There is only one way in which a Tourte falls short of the ideal. They are available at auction only rarely, and could set you back $100,000.
So, the quest. It involves the hour-and-a-half schlep out to El Cerrito, home of Ifshin’s violins, a wonderland for string players. Once there, and once a price range has been established, we are presented with a bunch of bows and escorted to an acoustically-sealed practice room. Then, to the best of our meager abilities, we push the bows, one by one, in extremis. Find the balance point. See if it bounces off the string and lands on the string evenly over the length of the bow. Check for nimbleness off the strings with Kreutzer’s Etude number X. Try for long singing tones with the “Meditation” from Massenet’s Thais. Listen to yourself play, and if possible, stand across the room while the other plays. Then comes the impossible part—remember how the bow performs, and mentally compare it with the next bow, and the next bow, and the next bow…and after ten bows, try to narrow your choices down to three. The fine folks at Ifshin’s allow you to take these three bows home for further trials.

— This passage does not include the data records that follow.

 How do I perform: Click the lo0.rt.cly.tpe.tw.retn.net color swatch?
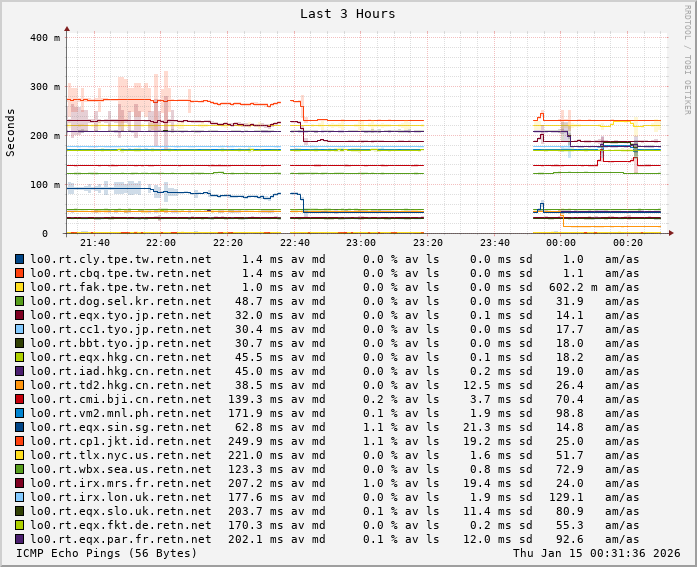click(19, 259)
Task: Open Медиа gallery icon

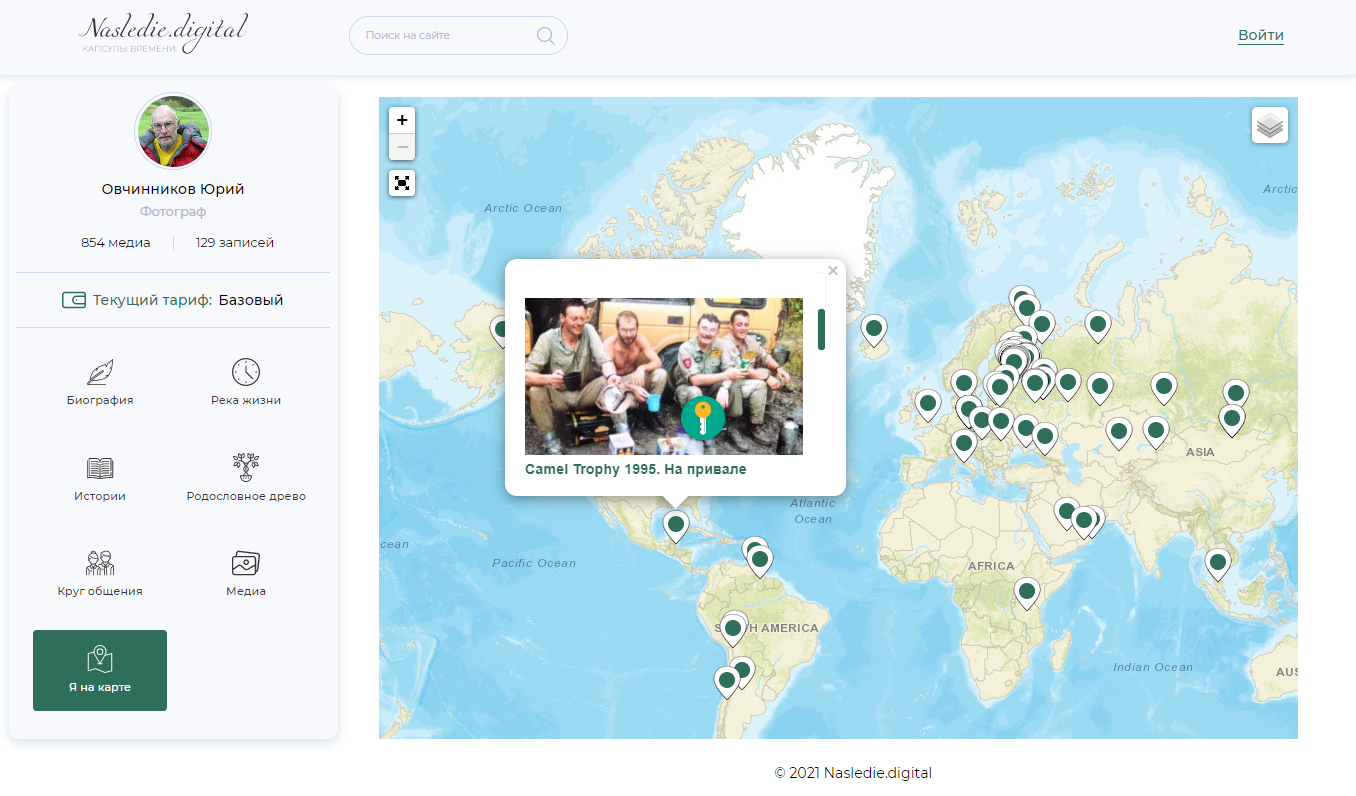Action: click(x=246, y=563)
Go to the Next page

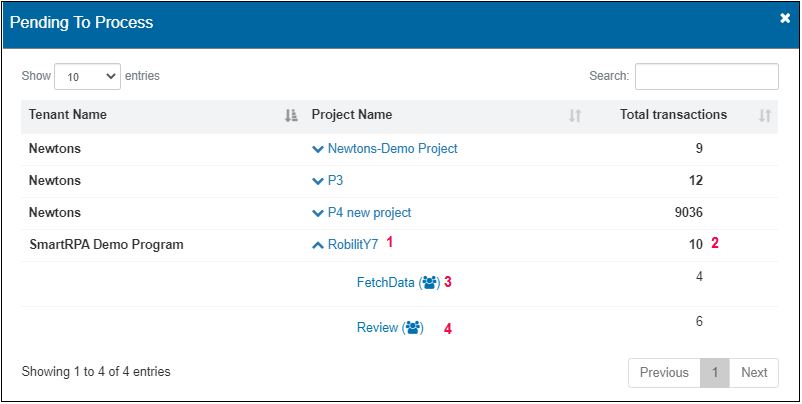coord(754,372)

The next stage is to run the bows by our violin teacher. She has vastly more experience than we do, so we value her judgment on these matters. So, she does the same test that we do. With one, she makes a face like she bit down on a moldy strawberry. With another, she plays a bit, then plays some more, clearly liking the sound, plays some more, and shakes her head when trying the Kreutzer, and plays some more. She produces her report: this one is lively, that one is lyrical, this other one is…well, she knows the perfect word in Estonian, her native tongue. But talking about bows is like talking about wine, prone to poetry and utterly unreachable by accurately descriptive communication.
With her evaluations, it’s on to round two. The process repeats—a drive to Ifshin’s, an attempt to translate our teacher’s feelings into precise adjectives to tell the sales clerk, an hour of etudes until everything sounds the same to fatigued ears, sifting and winnowing, and a new trio of bows to choose from.
We’re at a stage where the bows we’ve selected meet with our teacher’s approval, though not her enthusiasm. No one bow stands out. Of the three bows, I like the mid-century German one for its Steinway-like neutrality. Our teacher likes the modern American one for its responsiveness and power. Duva likes the mid-century French bow for its lyricism. I have a feeling we’ll be going through at least another round of this process, and of course, we will never find the ideal—unless we somehow get a Tourte.
Violinists talk about the intimate relationship they have with their instruments in terms reminiscent of the terms most people talk about their life partners. However, most of the violinists I’ve met—that means, musicians who don’t have a Tourte at their disposal—play a bow that they are merely reconciled to playing. They have actively wandering eyes, and few of them would hesitate to abandon their current bow for something better.